UC Irvine

The process by which genes acquire new functions is not well understood, but gene duplication is considered an important mechanism for generating functional diversity. Gene duplications are often followed by an accelerated rate of evolution. We tested this hypothesis by examining the evolution of a pair of blue opsin duplicate genes in the butterfly genus Lycaena. Visual pigments are the light-sensitive molecules in the arthropods’ compound eye. The specific amino acid sequence of the opsin protein determines the peak absorption maximum of the visual pigment. We used PCR, cloning and sequencing of eye derived cDNAs to characterize all four opsin genes of L. heteronea and L. helloides, which we combined with the previously characterized L. rubidus opsin sequences. The translated opsin amino acid sequences were aligned and used to construct a phylogenetic tree. Each of these sequences falls within one of three well-supported clades in the insect opsin gene tree, comprised respectively of ultraviolet (UV), blue (B) and long-wavelength (LW) sensitive pigments.
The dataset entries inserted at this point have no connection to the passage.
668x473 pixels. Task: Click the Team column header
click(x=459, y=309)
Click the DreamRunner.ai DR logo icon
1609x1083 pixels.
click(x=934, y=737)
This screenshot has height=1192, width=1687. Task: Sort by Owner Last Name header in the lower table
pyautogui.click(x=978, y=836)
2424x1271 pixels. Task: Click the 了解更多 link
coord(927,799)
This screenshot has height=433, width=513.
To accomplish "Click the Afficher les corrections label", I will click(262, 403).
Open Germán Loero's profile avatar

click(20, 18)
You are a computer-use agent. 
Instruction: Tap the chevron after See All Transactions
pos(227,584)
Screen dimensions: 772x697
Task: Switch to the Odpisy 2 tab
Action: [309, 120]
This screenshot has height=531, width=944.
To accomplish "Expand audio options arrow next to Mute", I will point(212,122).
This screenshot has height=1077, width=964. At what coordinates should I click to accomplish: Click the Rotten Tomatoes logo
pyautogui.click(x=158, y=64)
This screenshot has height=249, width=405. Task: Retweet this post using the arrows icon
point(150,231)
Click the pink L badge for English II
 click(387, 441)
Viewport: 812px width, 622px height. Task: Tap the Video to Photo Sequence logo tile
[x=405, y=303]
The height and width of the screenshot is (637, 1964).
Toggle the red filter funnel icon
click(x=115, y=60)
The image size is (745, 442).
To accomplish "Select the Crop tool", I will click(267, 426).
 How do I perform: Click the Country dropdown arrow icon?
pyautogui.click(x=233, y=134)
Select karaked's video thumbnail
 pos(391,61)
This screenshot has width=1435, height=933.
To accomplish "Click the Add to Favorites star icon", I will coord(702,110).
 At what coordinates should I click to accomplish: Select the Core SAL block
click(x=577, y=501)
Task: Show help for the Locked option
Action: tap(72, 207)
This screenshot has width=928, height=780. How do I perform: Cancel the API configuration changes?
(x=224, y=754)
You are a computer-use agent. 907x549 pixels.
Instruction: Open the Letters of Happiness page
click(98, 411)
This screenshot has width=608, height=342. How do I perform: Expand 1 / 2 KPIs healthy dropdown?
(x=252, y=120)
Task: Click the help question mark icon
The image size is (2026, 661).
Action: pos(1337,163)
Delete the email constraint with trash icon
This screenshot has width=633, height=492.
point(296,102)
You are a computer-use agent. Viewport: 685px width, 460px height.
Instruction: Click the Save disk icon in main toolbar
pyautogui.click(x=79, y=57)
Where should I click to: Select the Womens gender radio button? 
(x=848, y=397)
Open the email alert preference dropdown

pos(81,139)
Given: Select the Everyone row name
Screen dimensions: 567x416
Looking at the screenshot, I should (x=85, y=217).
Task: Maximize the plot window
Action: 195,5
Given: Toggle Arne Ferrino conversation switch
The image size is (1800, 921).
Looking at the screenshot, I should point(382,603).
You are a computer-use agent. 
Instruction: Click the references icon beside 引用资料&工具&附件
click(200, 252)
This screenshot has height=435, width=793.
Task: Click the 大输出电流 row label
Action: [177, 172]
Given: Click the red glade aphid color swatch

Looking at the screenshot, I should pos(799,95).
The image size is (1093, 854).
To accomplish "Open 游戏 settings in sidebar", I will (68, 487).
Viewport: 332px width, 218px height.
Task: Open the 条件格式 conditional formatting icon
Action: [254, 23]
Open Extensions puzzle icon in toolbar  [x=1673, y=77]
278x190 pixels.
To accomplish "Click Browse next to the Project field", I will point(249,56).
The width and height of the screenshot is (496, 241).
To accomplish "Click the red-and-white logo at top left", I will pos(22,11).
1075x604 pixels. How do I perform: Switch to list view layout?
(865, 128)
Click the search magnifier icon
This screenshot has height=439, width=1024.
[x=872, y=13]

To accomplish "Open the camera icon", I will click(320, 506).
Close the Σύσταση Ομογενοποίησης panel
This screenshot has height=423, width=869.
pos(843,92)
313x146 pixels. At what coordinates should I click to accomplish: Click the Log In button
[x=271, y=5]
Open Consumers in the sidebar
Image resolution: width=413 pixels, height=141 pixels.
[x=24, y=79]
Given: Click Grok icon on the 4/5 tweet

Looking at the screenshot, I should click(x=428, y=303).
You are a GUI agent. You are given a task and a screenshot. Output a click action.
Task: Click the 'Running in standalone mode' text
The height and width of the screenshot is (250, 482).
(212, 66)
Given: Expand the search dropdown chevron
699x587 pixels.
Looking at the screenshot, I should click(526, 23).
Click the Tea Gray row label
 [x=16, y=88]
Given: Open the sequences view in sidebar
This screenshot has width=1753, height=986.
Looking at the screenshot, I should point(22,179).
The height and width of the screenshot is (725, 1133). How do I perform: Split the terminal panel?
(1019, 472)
One of these genes belongs to the ultraviolet (UV) opsin clade, and encodes the visual pigment with peak sensitivity to 360 nm. A second gene clusters within the long wavelength (LW) clade and corresponds to the visual pigment with peak sensitivity to 568 nm. Two genes clustered within the blue-sensitive opsin clade (B1 and B2), representing respectively the visual pigments with peak sensitivity to 437 (blue) and 500 (green) nm. We used Tajima’s (1993) method to test whether or not the P500 opsin displayed an elevated rate of amino acid evolution following its divergence from the P437 opsin, which has a more typical peak sensitivity for opsins of that clade. Visual inspection of the branch lengths of the opsin tree suggested that B1 and B2 are evolving at different rates, and results from Tajima’s test support this finding for all three Lycaena species (p<0.05 for all species). A second analysis separating the transmembrane (TM) and the non-transmembrane (Non-TM) domains of the opsin protein, shows that only the amino acid differences between the TM domains are responsible for this different rate of evolution between B1 and B2 in all three species (TM domains p<0.01, Non-TM domains p>0.4), further suggesting that one of these genes has evolved a new function.